Electrical communication architectures struggle to balance the dichotomy for increased performance required of electronic systems while addressing lower power consumption, smaller form factor, and lower electromagnetic emissions. Better solutions dealing which address scalability while reducing power consumption in computer systems is desirable. A memory system is an example of a typical computer system in which such better solutions are desirable.
Some current computer memory systems use a wide parallel bus to communicate with bulk memory. With increasing memory densities and memory bus speeds, the bus widths and speeds must also be increased. This parallel bus architecture has reached a point where it can no longer scale with the demands of current and future multi-core microprocessors.
In a typical example of bulk memory using Dual In-line Memory Module (DIMM) technology with a series of Dynamic Random Access Memory (DRAM) integrated circuits in each DIMM mounted on a printed circuit board (PCB), the electrical problem of scaling the high-speed parallel bus to wider widths and speeds limit the maximum number of DIMMs per channel. For example, DDR3 channels which can operate up to an effective clock rate of 400-800 MHz can only support a single DIMM.

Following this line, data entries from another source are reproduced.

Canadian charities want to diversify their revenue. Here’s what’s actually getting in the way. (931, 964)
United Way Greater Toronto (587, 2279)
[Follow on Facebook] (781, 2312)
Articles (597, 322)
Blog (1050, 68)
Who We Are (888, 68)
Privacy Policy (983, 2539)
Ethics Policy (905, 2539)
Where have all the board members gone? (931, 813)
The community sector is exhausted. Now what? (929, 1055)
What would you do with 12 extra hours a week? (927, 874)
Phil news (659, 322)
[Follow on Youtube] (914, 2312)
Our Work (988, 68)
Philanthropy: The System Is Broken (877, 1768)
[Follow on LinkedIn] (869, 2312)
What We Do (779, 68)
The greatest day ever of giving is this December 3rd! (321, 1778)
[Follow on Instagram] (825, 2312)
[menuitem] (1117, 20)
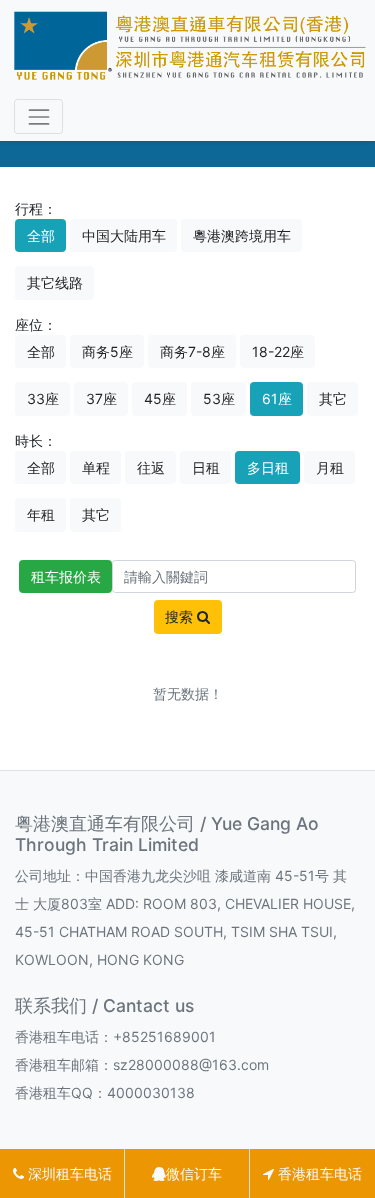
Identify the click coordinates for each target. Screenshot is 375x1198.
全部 (41, 235)
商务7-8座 (192, 351)
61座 (277, 398)
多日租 (268, 467)
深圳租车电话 (68, 1173)
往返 (151, 467)
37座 (101, 398)
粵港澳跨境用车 (242, 235)
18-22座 (278, 351)
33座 (43, 398)
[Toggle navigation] (38, 116)
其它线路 (55, 282)
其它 (333, 398)
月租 (330, 467)
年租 (41, 514)
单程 (96, 467)
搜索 (181, 616)
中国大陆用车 (124, 235)
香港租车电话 (318, 1173)
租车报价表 (66, 576)
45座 (160, 398)
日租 (206, 467)
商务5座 (107, 351)
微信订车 (194, 1173)
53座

An alternative technology, the Fully Buffered DIMM (FBDIMM) addressed this scalability issue by replacing the wide parallel bus with narrow serial point-to-point links between the memory controller and an intermediate memory buffer within each FBDIMM module. This intermediate memory buffer called an Advanced Memory Buffer (AMB) communicates with the memory controller, and also replicates and forwards data to an adjacent AMB in the next FBDIMM. The AMB is also responsible for converting the serialized data to the parallel data needed to communicate with the DRAMs. The serial interface is split into two uni-directional buses, one southbound for command, address and write data and one northbound for read data. However, the daisy chaining or point-to-point configuration is problematic as the hops introduce latency. The need to replicate and forward both northbound and southbound signals adds latency, eventually leading to bottlenecks. The AMBs also consume a large amount of power due to the need to send the high speed electrical signals between AMBs and the serialization and deserialization of data from the DIMMs. A multicast or broadcast architecture would be more desirable.
These examples illustrate that, as the speed of communication in electrical systems has increased, signal integrity issues have limited electrical communication memory interconnects to point-to-point interconnects. What is desired is a low power system providing high speed interconnects that maintains signal integrity and which can also support lower latency topologies with multiple receivers (fan-out) connected to one or more drivers, or systems with multiple drivers (fan-in) connected to one or more receivers. Such qualities are desired in other types of computer systems as well.